Though not as extreme as the off-speed pitch, López’s slider also has not been fluctuating as much game-to-game in its vertical break lately. The break has also steadily gone up as well, from a -38-inch average in April to -34-inch average in August.

You can look at López in two ways after this. A positive spin is to say he is on an upswing, improving every month. The second, negative take is that it took López half a season to get where he needs to be, and he still has not reached his potential after 432 2/3 career innings.

At this point, López needs to continue this stretch of better baseball. He needs to show he can work consistently with his secondary pitches, like he has on occasion this season, and not just throw meatball fastballs like he did in the first half of 2019. He needs to better prepare himself in the offseason so it doesn’t take half the year to get good.
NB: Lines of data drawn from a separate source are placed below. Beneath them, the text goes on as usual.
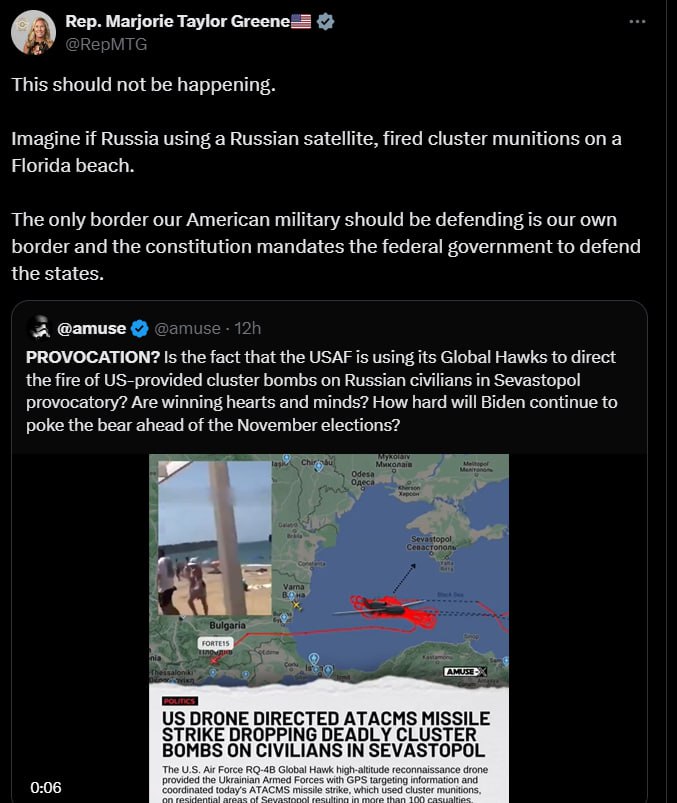Viewport: 677px width, 803px height.
Task: Click the FORTE15 flight label on map
Action: pos(216,643)
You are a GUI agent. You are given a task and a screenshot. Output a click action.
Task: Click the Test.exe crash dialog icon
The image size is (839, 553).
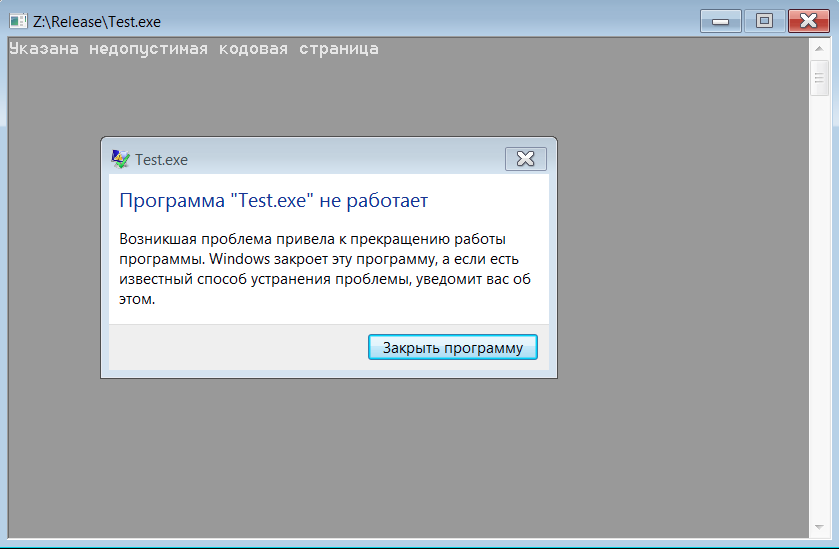pyautogui.click(x=120, y=159)
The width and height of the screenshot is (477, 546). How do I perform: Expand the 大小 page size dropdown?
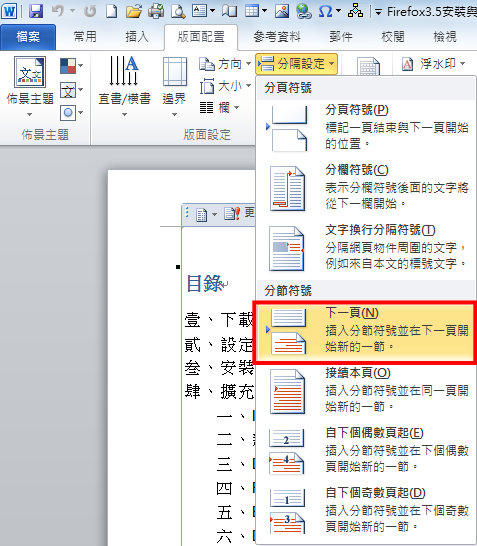coord(225,86)
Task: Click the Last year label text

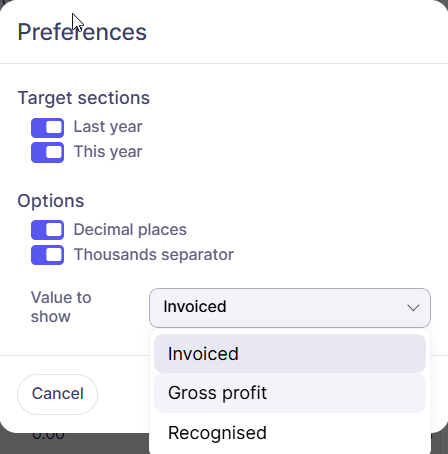Action: click(108, 127)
Thankfully, White Sox fans have already seen a worst-to-near-first turnaround in just one offseason from Giolito. Now it needs to happen with López, because the White Sox need to start winning games.

I’m sure López will be on the roster the next time the White Sox make the playoffs, but what remains to be seen is whether he is in the rotation or the bullpen.

The sky is still the limit for this fireballer, but time is starting to become an enemy instead of an ally.

2 thoughts on “Who is Reynaldo López?

  1. It would be so disappointing if he winds up in the bullpen, if only because he’s one of the only guys in their rotation I feel like could be relied on for 180+ innings year after year. His effectiveness may have waxed and waned (mostly waned this season), but his durability has been a plus.